• TASK STATEMENT:
Beginning with the line that holds "You are a computer-use", copy each line exactly through the end of the entries, but leave the pictures out.

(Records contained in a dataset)

= = = = =

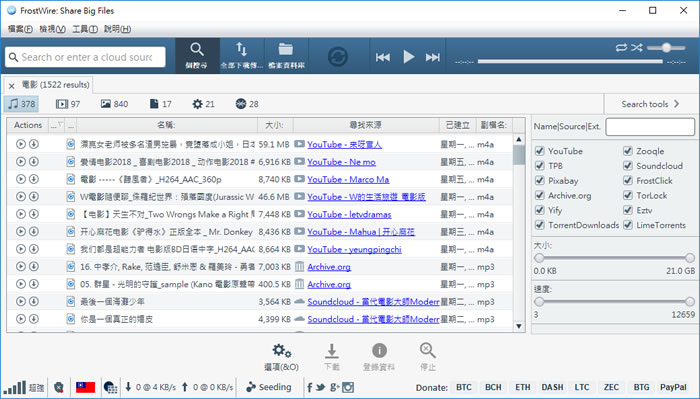Collapse the Search tools chevron
Viewport: 700px width, 399px height.
(677, 104)
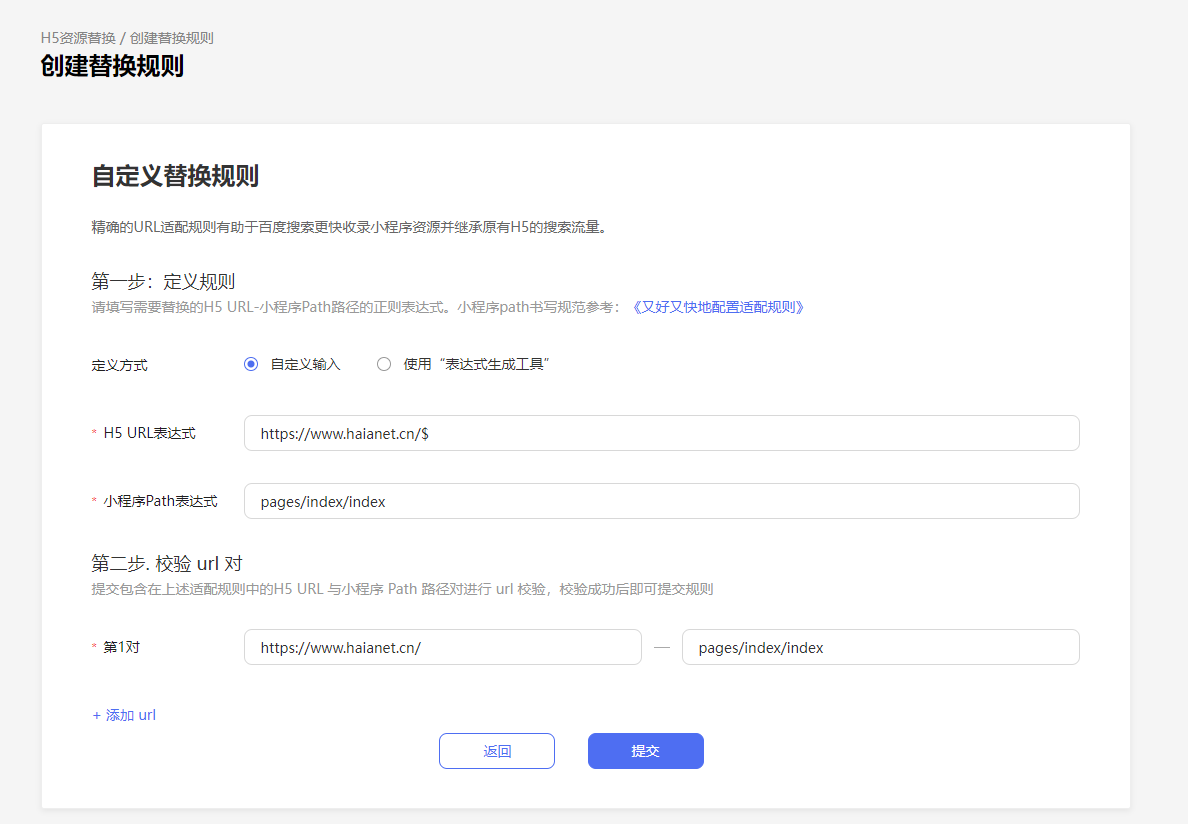Click the H5资源替换 breadcrumb link

tap(78, 38)
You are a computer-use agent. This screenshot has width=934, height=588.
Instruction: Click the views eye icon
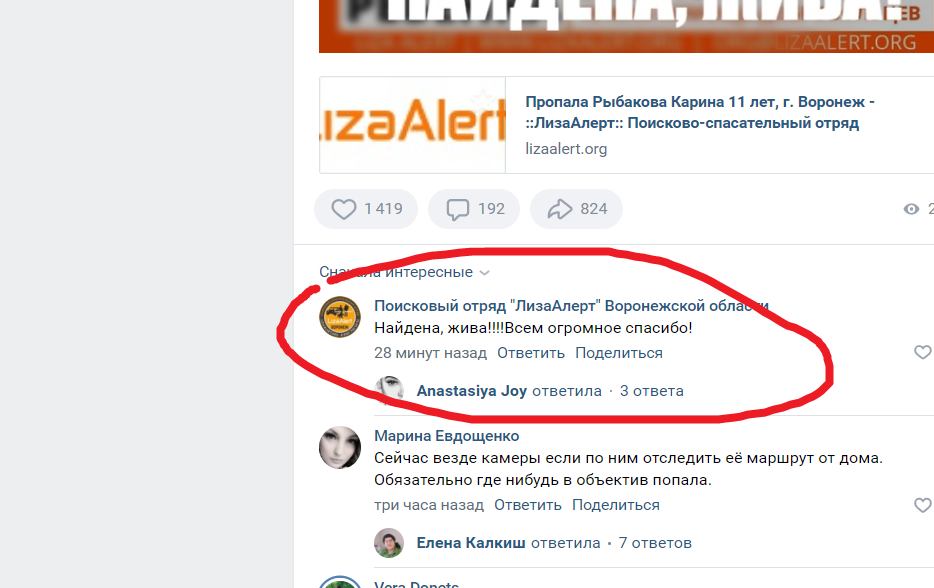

= = = = =

• REPLY:
You are a computer-use agent. This screenshot has width=934, height=588.
Instruction: Click the views eye icon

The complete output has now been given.